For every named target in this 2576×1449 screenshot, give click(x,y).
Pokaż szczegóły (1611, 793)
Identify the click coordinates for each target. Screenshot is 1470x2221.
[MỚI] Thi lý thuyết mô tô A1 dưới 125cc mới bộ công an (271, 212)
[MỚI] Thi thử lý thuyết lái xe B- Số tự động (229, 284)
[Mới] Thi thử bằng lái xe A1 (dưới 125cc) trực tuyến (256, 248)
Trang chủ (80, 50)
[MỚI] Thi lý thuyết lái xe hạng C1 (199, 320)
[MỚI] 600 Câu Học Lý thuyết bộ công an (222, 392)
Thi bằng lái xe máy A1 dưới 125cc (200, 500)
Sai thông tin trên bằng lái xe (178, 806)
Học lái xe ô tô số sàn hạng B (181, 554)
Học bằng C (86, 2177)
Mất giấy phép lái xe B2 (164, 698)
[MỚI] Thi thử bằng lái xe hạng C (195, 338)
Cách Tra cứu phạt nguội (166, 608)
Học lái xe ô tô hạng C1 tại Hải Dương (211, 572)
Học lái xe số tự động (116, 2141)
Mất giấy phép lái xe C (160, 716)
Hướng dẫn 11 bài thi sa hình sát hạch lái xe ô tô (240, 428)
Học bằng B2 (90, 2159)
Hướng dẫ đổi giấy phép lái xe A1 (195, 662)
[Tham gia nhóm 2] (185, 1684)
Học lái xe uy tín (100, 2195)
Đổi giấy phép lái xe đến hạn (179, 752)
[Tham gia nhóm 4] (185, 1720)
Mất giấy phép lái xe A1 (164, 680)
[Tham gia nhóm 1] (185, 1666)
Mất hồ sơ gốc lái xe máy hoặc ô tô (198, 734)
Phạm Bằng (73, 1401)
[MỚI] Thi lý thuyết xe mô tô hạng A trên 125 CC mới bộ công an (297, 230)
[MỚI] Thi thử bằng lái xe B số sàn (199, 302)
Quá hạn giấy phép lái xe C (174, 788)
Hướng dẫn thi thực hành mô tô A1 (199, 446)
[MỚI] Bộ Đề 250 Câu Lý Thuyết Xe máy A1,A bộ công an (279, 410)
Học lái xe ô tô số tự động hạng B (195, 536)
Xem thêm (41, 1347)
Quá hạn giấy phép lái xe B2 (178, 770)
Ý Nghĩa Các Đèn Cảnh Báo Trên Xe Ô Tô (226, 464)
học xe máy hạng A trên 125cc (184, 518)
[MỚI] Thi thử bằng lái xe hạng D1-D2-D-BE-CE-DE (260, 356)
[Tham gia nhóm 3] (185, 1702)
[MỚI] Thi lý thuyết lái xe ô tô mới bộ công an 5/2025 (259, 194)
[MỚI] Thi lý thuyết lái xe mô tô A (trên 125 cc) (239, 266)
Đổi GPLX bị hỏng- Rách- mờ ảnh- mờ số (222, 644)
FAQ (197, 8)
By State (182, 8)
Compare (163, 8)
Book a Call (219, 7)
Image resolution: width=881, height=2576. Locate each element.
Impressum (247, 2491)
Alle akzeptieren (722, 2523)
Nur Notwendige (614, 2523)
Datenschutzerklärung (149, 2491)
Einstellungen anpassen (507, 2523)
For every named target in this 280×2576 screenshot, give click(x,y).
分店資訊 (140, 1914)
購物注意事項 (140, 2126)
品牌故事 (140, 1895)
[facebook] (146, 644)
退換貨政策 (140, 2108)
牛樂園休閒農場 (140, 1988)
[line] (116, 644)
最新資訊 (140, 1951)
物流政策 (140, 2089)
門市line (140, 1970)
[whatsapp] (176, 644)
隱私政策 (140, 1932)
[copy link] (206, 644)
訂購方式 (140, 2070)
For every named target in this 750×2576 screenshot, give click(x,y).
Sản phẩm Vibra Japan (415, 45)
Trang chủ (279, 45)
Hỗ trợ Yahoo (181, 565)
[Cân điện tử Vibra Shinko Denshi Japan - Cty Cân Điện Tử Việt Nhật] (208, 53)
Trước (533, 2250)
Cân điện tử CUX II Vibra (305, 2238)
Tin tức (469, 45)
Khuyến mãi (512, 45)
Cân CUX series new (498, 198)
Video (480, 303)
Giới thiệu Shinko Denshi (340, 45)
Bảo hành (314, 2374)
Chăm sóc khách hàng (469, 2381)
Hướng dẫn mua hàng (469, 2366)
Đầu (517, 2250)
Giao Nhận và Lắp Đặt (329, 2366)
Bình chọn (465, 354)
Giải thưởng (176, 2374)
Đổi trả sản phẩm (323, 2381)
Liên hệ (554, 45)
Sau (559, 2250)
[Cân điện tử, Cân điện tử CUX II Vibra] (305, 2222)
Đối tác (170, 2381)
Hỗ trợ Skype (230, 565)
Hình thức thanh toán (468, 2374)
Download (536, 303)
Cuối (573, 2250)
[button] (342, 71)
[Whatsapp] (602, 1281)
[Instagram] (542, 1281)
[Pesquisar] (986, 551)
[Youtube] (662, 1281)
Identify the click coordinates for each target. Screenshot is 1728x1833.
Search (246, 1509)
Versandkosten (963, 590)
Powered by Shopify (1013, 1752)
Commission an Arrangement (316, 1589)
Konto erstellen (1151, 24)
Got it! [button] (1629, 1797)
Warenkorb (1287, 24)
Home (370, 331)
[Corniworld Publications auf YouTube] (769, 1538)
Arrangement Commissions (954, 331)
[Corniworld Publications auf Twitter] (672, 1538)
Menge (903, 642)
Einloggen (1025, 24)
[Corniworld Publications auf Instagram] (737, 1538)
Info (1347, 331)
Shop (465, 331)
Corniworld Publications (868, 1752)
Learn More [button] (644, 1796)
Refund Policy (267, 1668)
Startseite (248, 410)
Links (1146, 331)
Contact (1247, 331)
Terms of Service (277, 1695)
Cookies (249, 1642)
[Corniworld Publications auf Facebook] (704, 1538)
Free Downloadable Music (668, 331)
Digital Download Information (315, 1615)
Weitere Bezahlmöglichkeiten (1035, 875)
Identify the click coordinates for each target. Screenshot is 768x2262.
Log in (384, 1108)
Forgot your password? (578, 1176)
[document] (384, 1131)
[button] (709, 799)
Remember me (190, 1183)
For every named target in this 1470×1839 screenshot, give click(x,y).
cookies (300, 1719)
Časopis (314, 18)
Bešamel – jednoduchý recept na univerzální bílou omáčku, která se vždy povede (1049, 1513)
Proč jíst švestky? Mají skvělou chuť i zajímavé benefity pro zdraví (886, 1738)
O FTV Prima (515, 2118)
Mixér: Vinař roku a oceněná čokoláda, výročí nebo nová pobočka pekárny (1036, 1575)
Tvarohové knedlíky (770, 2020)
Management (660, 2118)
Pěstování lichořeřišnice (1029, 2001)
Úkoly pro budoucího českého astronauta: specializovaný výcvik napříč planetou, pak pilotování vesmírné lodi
********
_Exercise directions_
For the material above, reproduce exactly the lines from the line with "[Corniworld Publications auf YouTube]" to the line with "Terms of Service (277, 1695)", inclusive, and exclude all others.

_Task solution_
[Corniworld Publications auf YouTube] (769, 1538)
Arrangement Commissions (954, 331)
[Corniworld Publications auf Twitter] (672, 1538)
Menge (903, 642)
Einloggen (1025, 24)
[Corniworld Publications auf Instagram] (737, 1538)
Info (1347, 331)
Shop (465, 331)
Corniworld Publications (868, 1752)
Learn More [button] (644, 1796)
Refund Policy (267, 1668)
Startseite (248, 410)
Links (1146, 331)
Contact (1247, 331)
Terms of Service (277, 1695)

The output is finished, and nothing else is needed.